I wrote this to a friend who was so insulted by her doctor that she can barely tolerate him. At the same time she needs him. He made a callous remark about her being suicidal.
Dear Jean,
I'm going where angels fear to tread, but I got to be honest. Of course I realize that getting along with Dr Newberg will be a trial, but I've been a Dr Newberg on occasions when I hear the feedback from some of my patients. I don't think I'm a God but I come across, sometimes, as a God to my patients. They are miserable and feel inadequate and they see me on top of the world who never had a bad moment, never had a trauma or obstacle, and they thinkI was born with a silver spoon in my mouth and born as one of the Chosen People to boot.

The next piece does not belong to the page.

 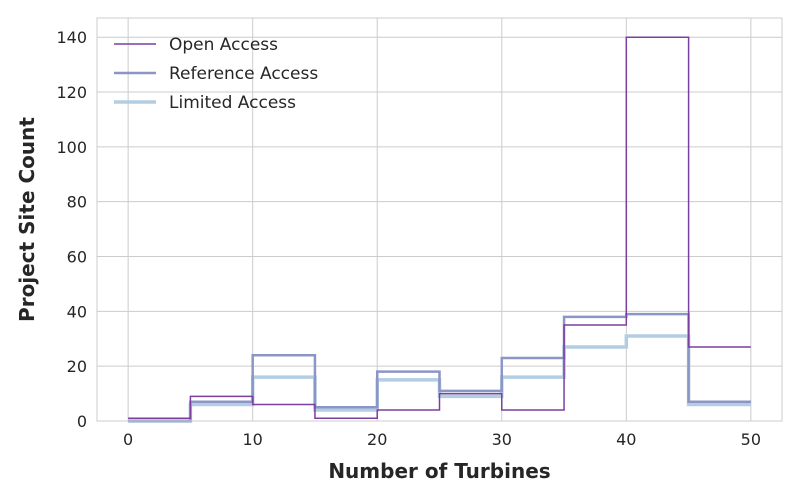 What do you see at coordinates (72, 148) in the screenshot?
I see `y-tick-label: 100` at bounding box center [72, 148].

I tell you I am empathic and sensitive and caring and considerate 99.99% of the time, but sometimes I am just out to lunch. One patient in group who was the last of 14 children gave me a baleful look one time and said it was obvious I never had any siblings! So what was I doing, doing group therapy! Yet I did it. I didn't know that being in a large family was a prerequisite for doing group therapy, but it sure helps. I had to work hard to overcome the downside of my advantages. Most of my patients consider my disadvantages trivial. They weren't trivial to me!
That's right, I should get over it. I did get over it, but what happened is not erased. The 0.0l% of my goofs would convince my victims that I didn't belong in the practice of medicine, let alone dealing with people, but here I was, practicing medicine, dealing with people. That 0.0l% of my blunders felt at the time to my 'victims' as the stupidest, cruelist, most mindless, inconsiderate and insensitive remark in the world, but I made it, in the context of the best of intentions.
The downside of free-association, doing it for years on the couch, means that sometimes I will say what I think without realizing how it would affect the listener. After all, how bad can it be, being I'm a good guy with the best of intentions doing God's work? I try to figure out how it is that sometimes what I say is a knife in the heart or a kick in the solar plexus and the trouble is I have stepped on a nerve, a hidden nerve, a hot button, a raw, unhealed wound, unwittingly.
I thought I was being helpful; I only want to be helpful. The most important thing for doctors is--- DO NO HARM! I don't want to do harm, honest injun. So, Jean, in short, I identify with Dr Newberg, even though I probably am 100 times more sensitive and caring than he is. If you have got a guy who is smart and competant and reliable, use all your control and survival skills, and in time the awful feeling will pass. He's got a history, God knows what it is, that he has been ravaged by somebody suicidal, and in his unguarded moments, his hot button is pushed and he flails out like a wounded beast. I think every human being has in him a crying child, a frightened child, a wounded beast.